Product pricing is among the most difficult, most important, aspects of running your business. In some cases, it is also among the most neglected. Some businesses will go through the initial process of setting a product’s price and then not review the price for years. If ever.

Why might price list neglect be seen as a sleeping killer? Perhaps you have competitors who have lowered prices and now you are the most expensive. Perhaps costs have increased and your margins have shrunk. Or, years old pricing is now seen as cheap, equating to inferior?  While reasons are endless, the impact is the same: Hitting your numbers is gets harder and/or profitability is suffering.

Following is a very narrowly focused example on the impact inflation has.

Let’s say you start out with $100 product. It cost $60 to produce leaving you with a profit margin of $40 or 40%. We will use the US’ average inflation rate of 2.2% (2000 to 2021, Macrotrends).

With unchanged pricing, by 2007 the $40 margin shrinks 25% to $30, due to product cost increases.

By 2013, margin has been cut by half (50%).

At this point you may be thinking, “…nobody goes 13 years without changing prices.” You would be wrong. One global organization I consulted with had gone -14- years without price increases in one of its regions. While 14 years without a price increase is extreme, the general issue is more common than you might expect.

It’s Only 2.2%, Right?

Ignoring 2022/23, this behavior can be insidious as the impact grows slowly, subtly, year to year.

Building on our case study, let’s assume senior management has an initial target of $40,000 based on 1,000 units sold per year.

As product margin erodes, Sales needs to sell 1,328 units to meet the target. By 2013, 1,963 units are needed to hit $40,000/year.

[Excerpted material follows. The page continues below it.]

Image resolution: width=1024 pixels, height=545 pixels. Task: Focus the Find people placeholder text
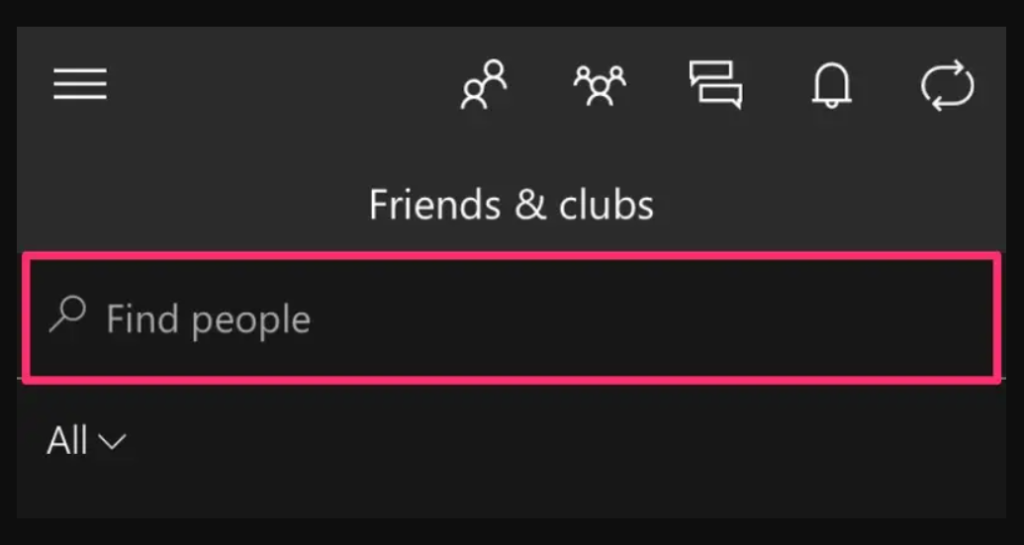click(208, 320)
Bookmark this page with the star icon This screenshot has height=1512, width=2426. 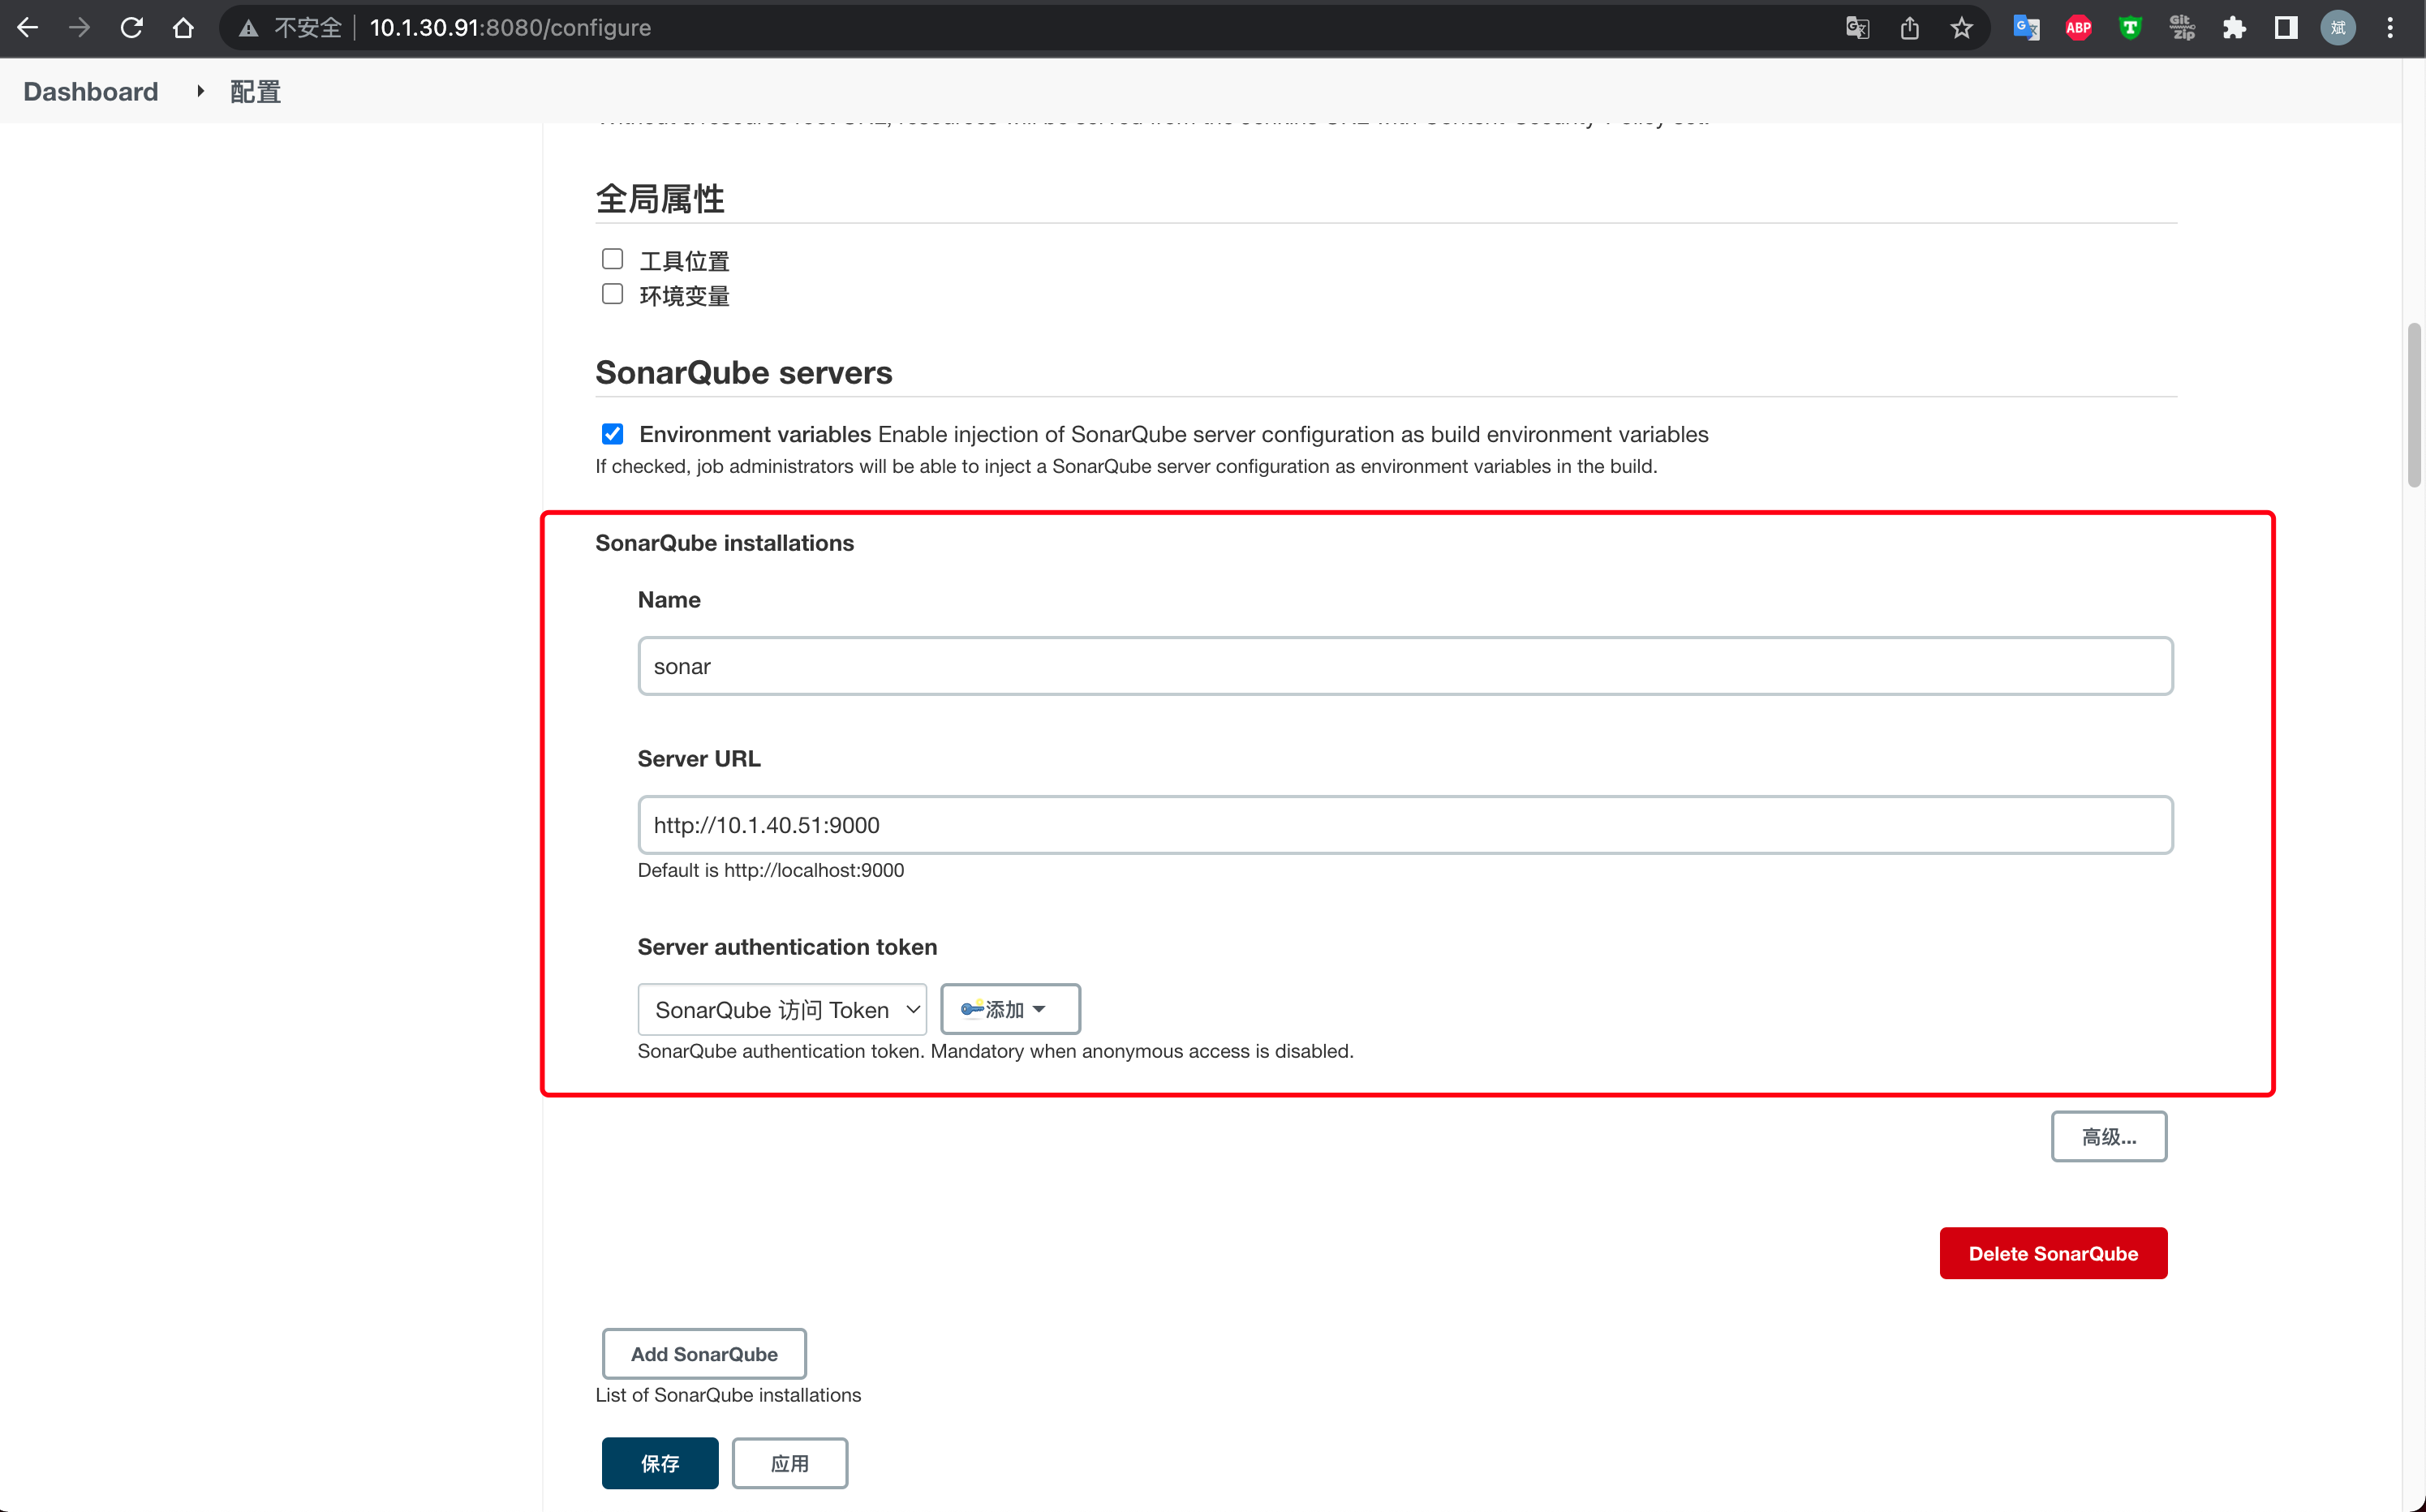click(x=1961, y=28)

As salespeople know: Management never lets the revenue target remain unchanged year-to-year:).

In this next chart, if product price is increased 2.2% each year to match inflation, profitability is preserved.

These next two charts show impact of Actual inflation without price increases, then with inflation-adjusted price increases. In the first chart, loss of 25% margin happened in 2006, compared to ’07.

Observations

Established Customers (B2B) If you have an established recurring customer base, correcting for price erosion is not easy. Small price adjustments, say 5%, might be absorbed without little grief. Larger adjustments, such as the 14-year example, may need to be negotiated to span several years.

Large price adjustments often trigger a customer’s complete reevaluation of the (your) product being used. If your product’s (or service) is not perceived to have grown appropriate to the new price, you may find they decide to look elsewhere.

Customer budgets represent their own constraints on your ability to make corrections. The larger the customer, the more often budgets are rigidly fixed. Unless you are a high-value or strategic supplier to them, you may find you have no ability to pass along a price increase.  You may need to try and get them to plan an increase for next year’s budget.

Food for Thought

Maintaining a price list can require significant effort, requiring several factors be considered. Skipping a year or two can have significant, accumulated downstream impact.

My experience has included software companies with revenue ranging from 10s of millions, to 100s of millions, to billions. While the multi-$B companies had their acts together, I have seen companies in the $10-$250M range completely out of touch with their pricing. If you’ve read this thinking it’s a startup-only issue, don’t be fooled.